• Your task
Transcribe the following entries letter for letter, without the pictures.

>>>

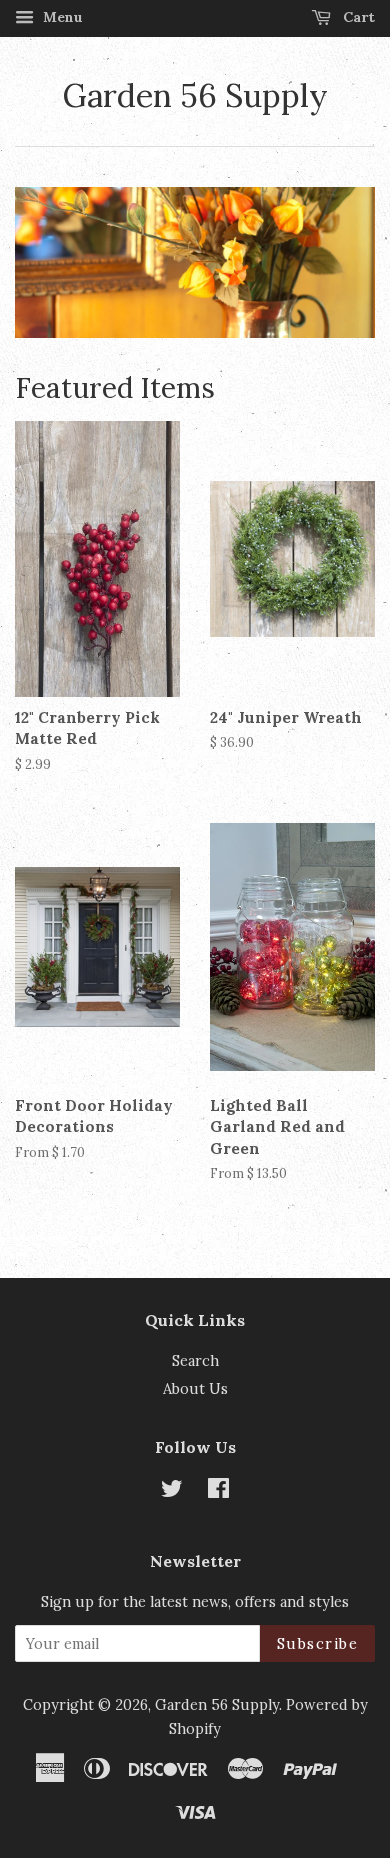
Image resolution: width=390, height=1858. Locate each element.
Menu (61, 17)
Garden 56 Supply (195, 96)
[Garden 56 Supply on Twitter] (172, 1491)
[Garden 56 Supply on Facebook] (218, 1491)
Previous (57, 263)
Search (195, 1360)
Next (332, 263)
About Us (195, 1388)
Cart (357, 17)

<<<

• Exercise result
Image resolution: width=390, height=1858. Locate each element.
Menu (61, 17)
Garden 56 Supply (195, 96)
[Garden 56 Supply on Twitter] (172, 1491)
[Garden 56 Supply on Facebook] (218, 1491)
Previous (57, 263)
Search (195, 1360)
Next (332, 263)
About Us (195, 1388)
Cart (357, 17)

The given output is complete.